- [PROMPT A]:
Echo the passage of the guide on price objections between "When a prospect says your price is too high, they" and "defending the number.", inclusive.
- [PROMPT B]:
Answer these questions from the guide on price objections:
(i) How many things does the guide say a prospect is communicating when they say the price is too high?
(ii) Which scenario does the guide call the most common?
(iii) What three instinctive responses does the guide list for the moment a prospect says the price is too high?
═══ EXTRACT TO READ ═══
Service business owner reviewing pricing objections during a follow-up conversation
Follow-up systems

How to handle a prospect who says the price is too high in a follow-up

The short version: When a prospect says your price is too high, the objection usually signals either a misunderstood value proposition or a timing problem. This guide shows you how to reframe the conversation, demonstrate value through comparison, and decide when to walk away.
Key takeaways
  • Price objections usually mean the prospect doesn't see enough value or has misunderstood what you're offering
  • Reframe the conversation to focus on outcomes, not features, and tie price to tangible results
  • Use comparison with competitor pricing, DIY costs, or the cost of inaction to anchor your price
  • Distinguish between genuine budget constraints and timing problems that can be solved with flexible payment structures
  • Know when to walk away from prospects who aren't the right fit for your service or pricing model

The moment a prospect says your price is too high, your instinct may be to defend, discount, or disengage. None of those responses work. The price objection is not a rejection. It's a request for reassurance that the value you're offering justifies the investment. That reassurance rarely comes from dropping your price. It comes from reframing the conversation.

Service businesses lose more deals to poor objection handling than they do to high prices. When a prospect raises a pricing concern during follow-up, you still have control. The question is whether you respond with clarity or concession.

What the objection really means

When a prospect says your price is too high, they are communicating one of three things. They don't understand the value you're delivering, they're comparing your price to something irrelevant, or they have a genuine budget constraint that wasn't surfaced earlier in the conversation.

The first scenario is the most common. You've explained what you do, but you haven't connected it to what they care about. They've heard features, but they haven't absorbed outcomes. Your follow-up needs to close that gap before you even think about defending the number.

The second scenario happens when prospects anchor your price to the wrong comparison. They've looked at a cheaper competitor who doesn't deliver the same scope, or they've confused your service with a DIY alternative that takes weeks to deliver poor results. Your job is to reset the anchor by showing what they're actually comparing.

The third scenario is the most straightforward. They genuinely don't have the budget right now. That's not a failure of your pricing, it's a timing or qualification issue. The response is different, and we'll address that later.

Reframe the conversation around value

The worst response to a price objection is to immediately talk about price. Instead, you acknowledge the concern and redirect to outcomes. Ask what result they're trying to achieve and how they'd measure success. Then tie your price directly to that outcome.

If you're a landscaper and a prospect balks at your quote for a garden redesign, the response isn't to break down labour costs. It's to ask how much more they think their property value would increase with the work done, or how much they value outdoor space that actually gets used. You're moving the conversation from cost to return.
═══ GIVEN ENTRIES ═══
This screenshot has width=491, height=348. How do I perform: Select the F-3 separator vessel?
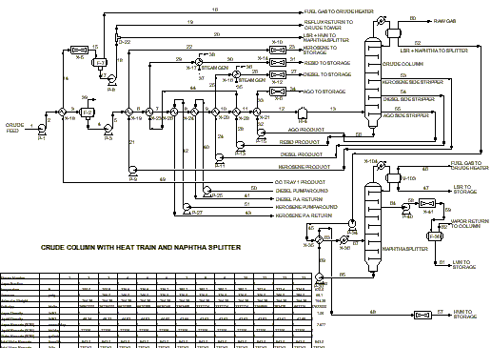pyautogui.click(x=100, y=63)
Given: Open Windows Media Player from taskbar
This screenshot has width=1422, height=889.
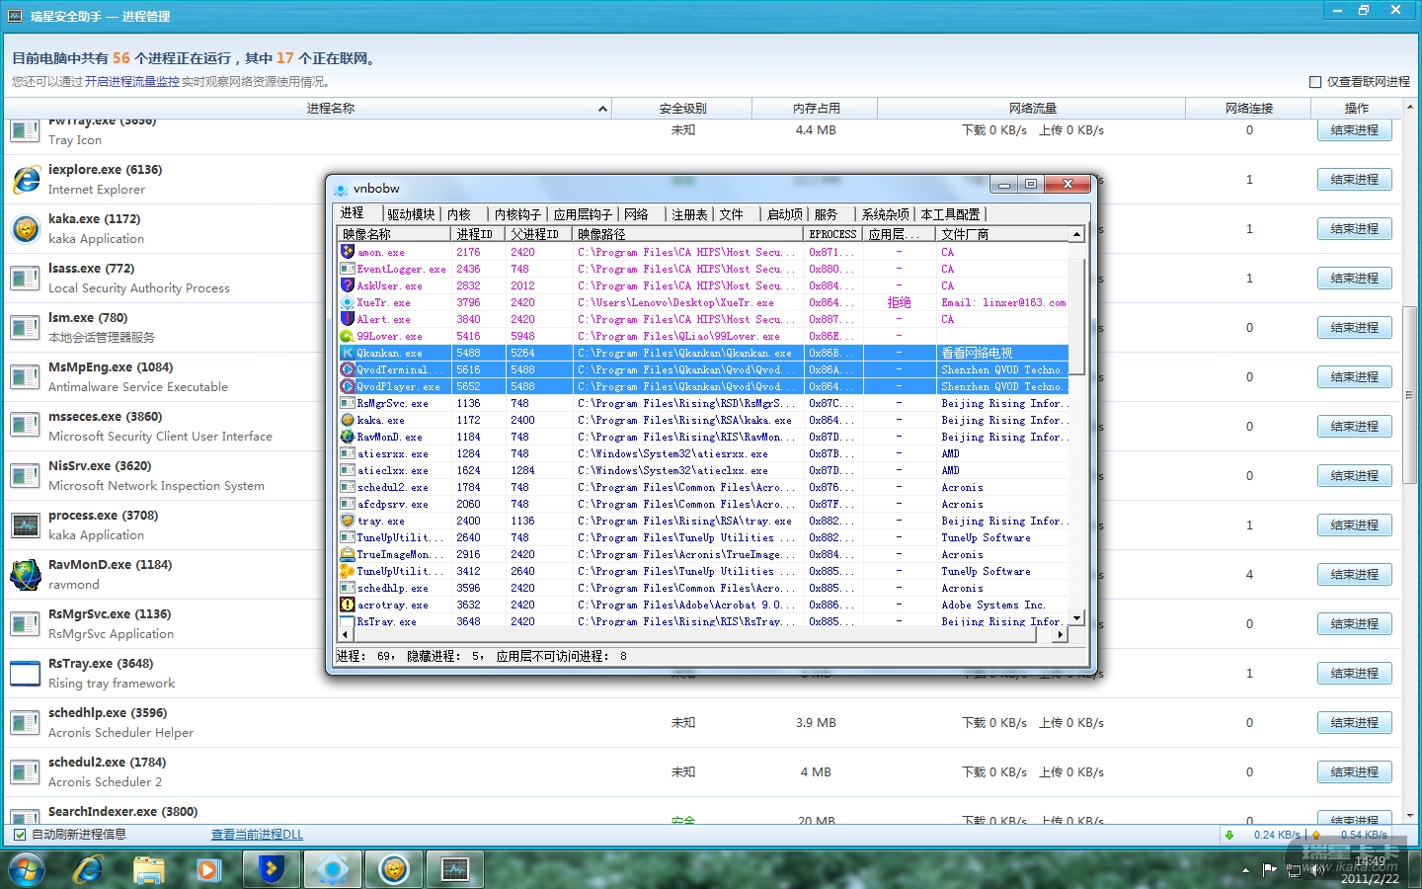Looking at the screenshot, I should (207, 869).
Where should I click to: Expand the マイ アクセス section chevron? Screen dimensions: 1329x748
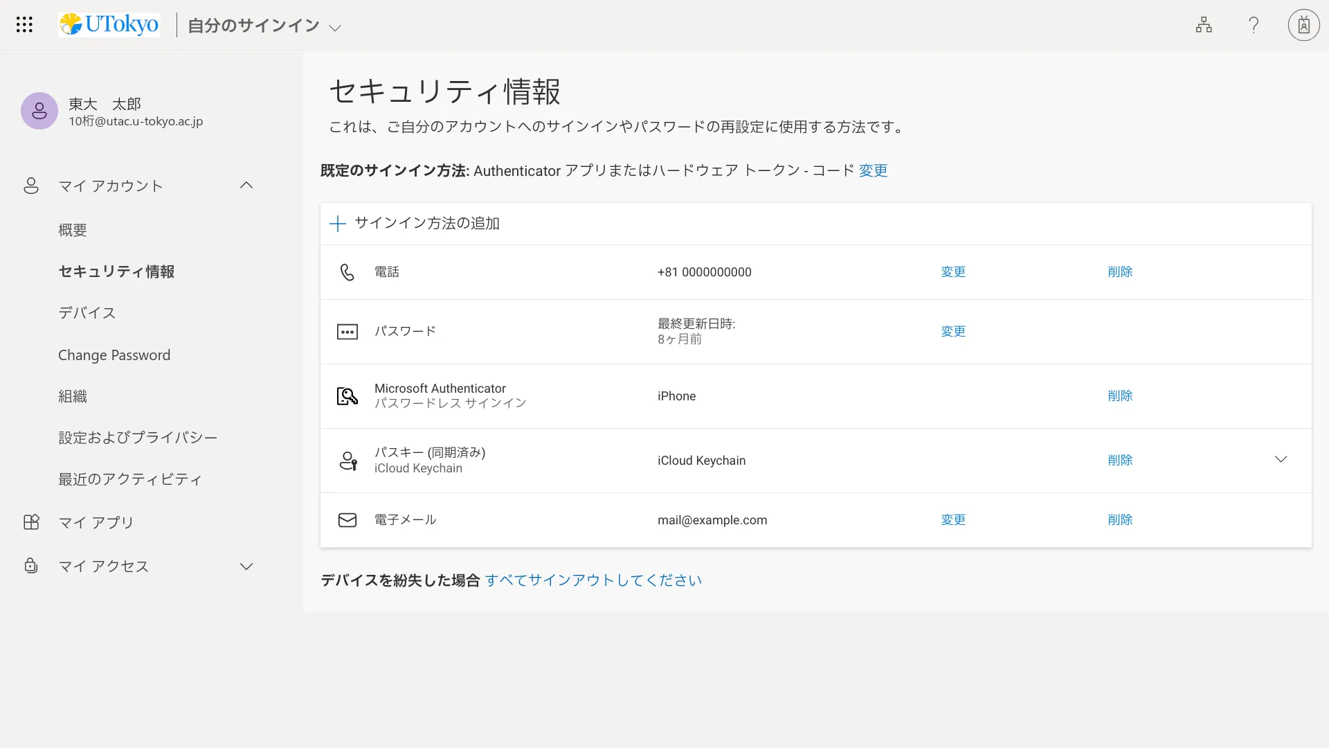pyautogui.click(x=246, y=567)
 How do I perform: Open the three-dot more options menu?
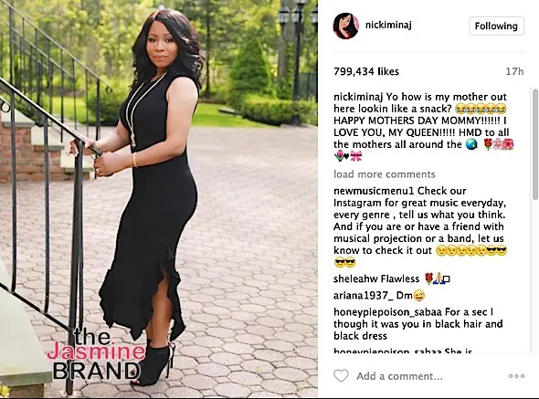pos(516,376)

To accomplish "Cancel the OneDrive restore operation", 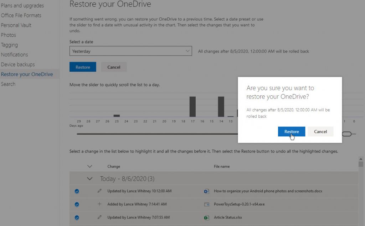I will pos(320,131).
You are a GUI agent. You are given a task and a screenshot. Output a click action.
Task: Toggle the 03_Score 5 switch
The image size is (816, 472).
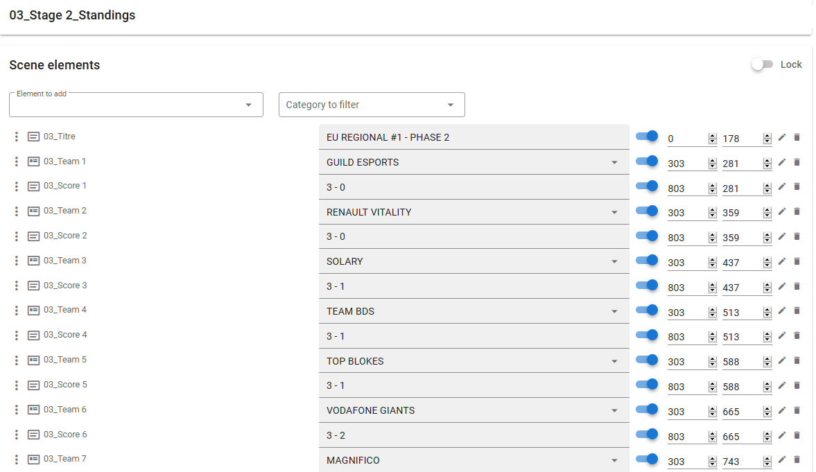coord(647,385)
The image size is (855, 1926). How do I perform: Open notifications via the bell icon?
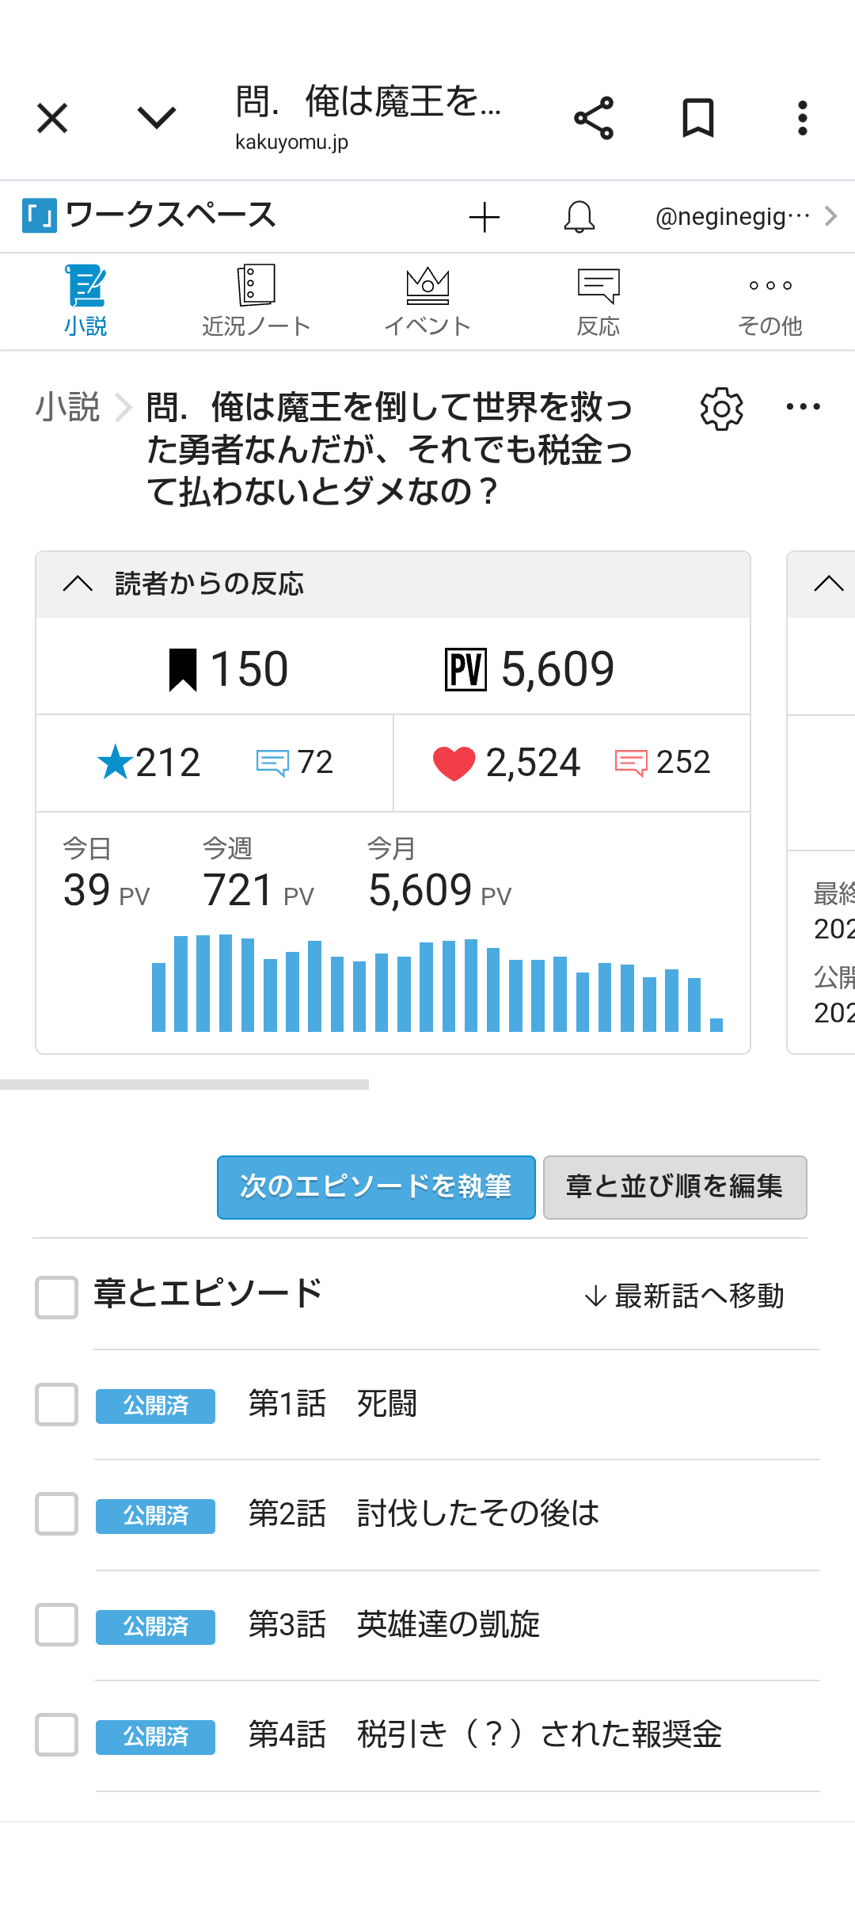[x=580, y=217]
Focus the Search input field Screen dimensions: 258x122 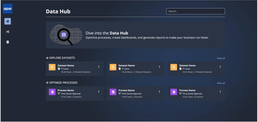(195, 11)
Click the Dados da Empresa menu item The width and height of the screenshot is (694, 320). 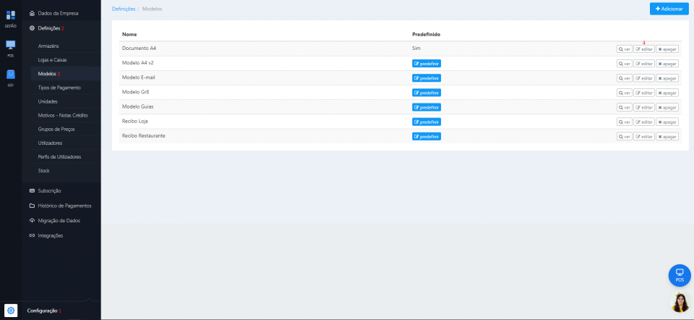(58, 13)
═══
- [CORRECT RESULT A]:
When a prospect says your price is too high, they are communicating one of three things. They don't understand the value you're delivering, they're comparing your price to something irrelevant, or they have a genuine budget constraint that wasn't surfaced earlier in the conversation.

The first scenario is the most common. You've explained what you do, but you haven't connected it to what they care about. They've heard features, but they haven't absorbed outcomes. Your follow-up needs to close that gap before you even think about defending the number.

- [CORRECT RESULT B]:
(i) Three.
(ii) The first: the prospect doesn't understand the value being delivered.
(iii) To defend, discount, or disengage.